= Cyclopropanes =

Cyclopropanes are a family of organic compounds containing the cyclopropyl group. The parent is cyclopropane (C3H6).

==Synthesis and reactions==
Most cyclopropanes are not prepared from the parent cyclopropane, which is somewhat inert. Instead, cyclopropyl groups are often prepared by cyclization of 1,3-difunctional alkanes. An example of the former, cyclopropyl cyanide is prepared by the reaction of 4-chlorobutyronitrile with a strong base. Phenylcyclopropane is produced analogously from the 1,3-dibromide.

A second major route to cyclopropanes entails addition of methylene (or its substituted derivatives) to an alkene, a process called cyclopropanation.

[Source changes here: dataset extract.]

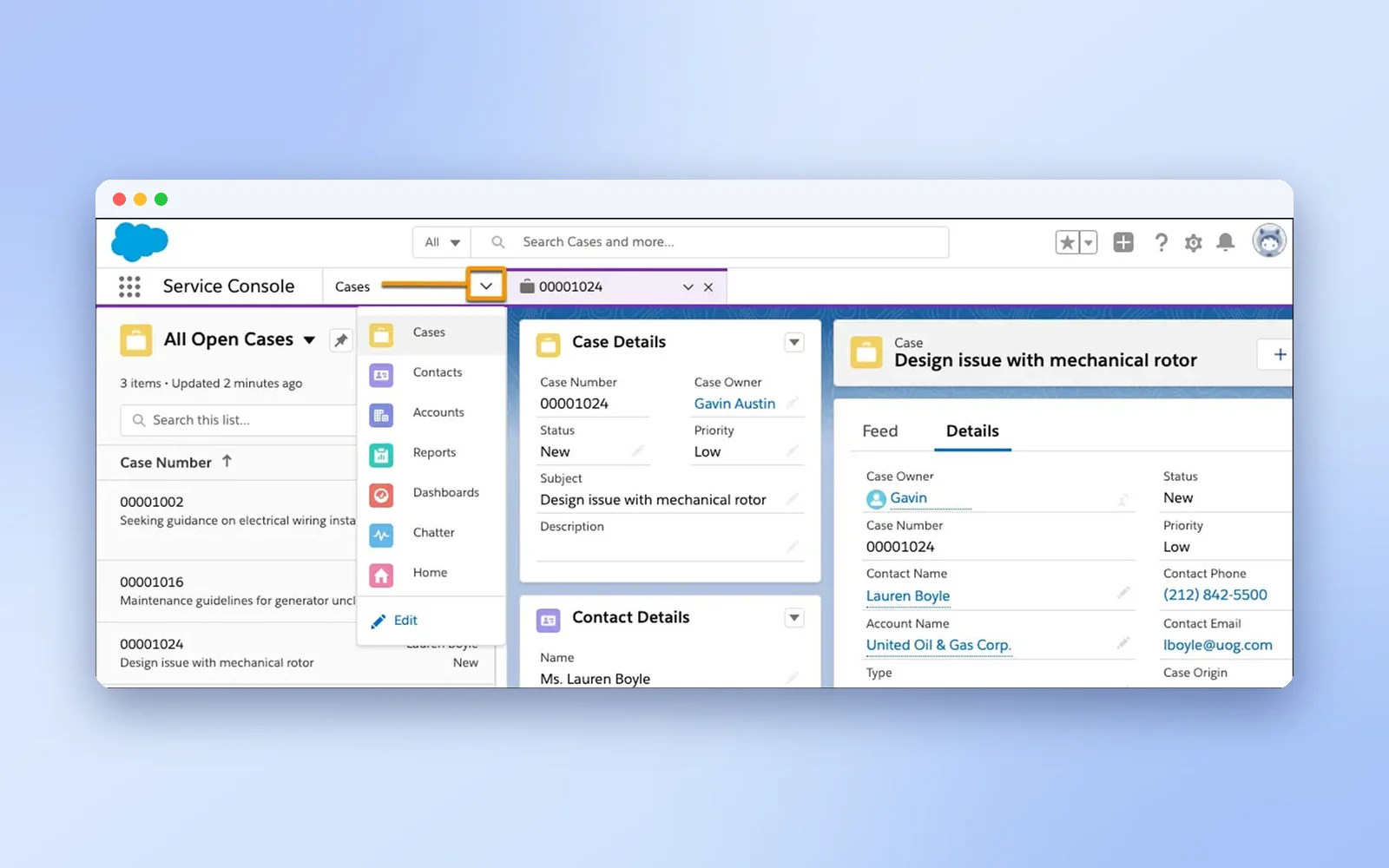Click the favorites star icon

[1067, 242]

Substituted cyclopropanes undergo the reactions associated with the cyclopropyl ring or the substituents. Vinylcyclopropanes are a special case as they undergo vinylcyclopropane rearrangement.

==Simple substituted cyclopropanes==
- Chlorocyclopropane
- Cyclopropane carboxylic acid
- Cyclopropyl amine
- Cyclopropyl cyanide
- Cyclopropanol
- Methylenecyclopropane

==Applications and occurrence ==

(1R,3R)- or (+)-trans-chrysanthemic acid.

Cyclopropane derivatives are numerous. Many biomolecules and pharmaceutical drugs feature the cyclopropane ring. A famous example is aminocyclopropane carboxylic acid, which is the precursor to ethylene, a plant hormone.

The pyrethroids are the basis of many insecticides. Several cyclopropane fatty acids are known.

1-Aminocyclopropane-1-carboxylic acid plays an important role in the biosynthesis of the plant hormone ethylene.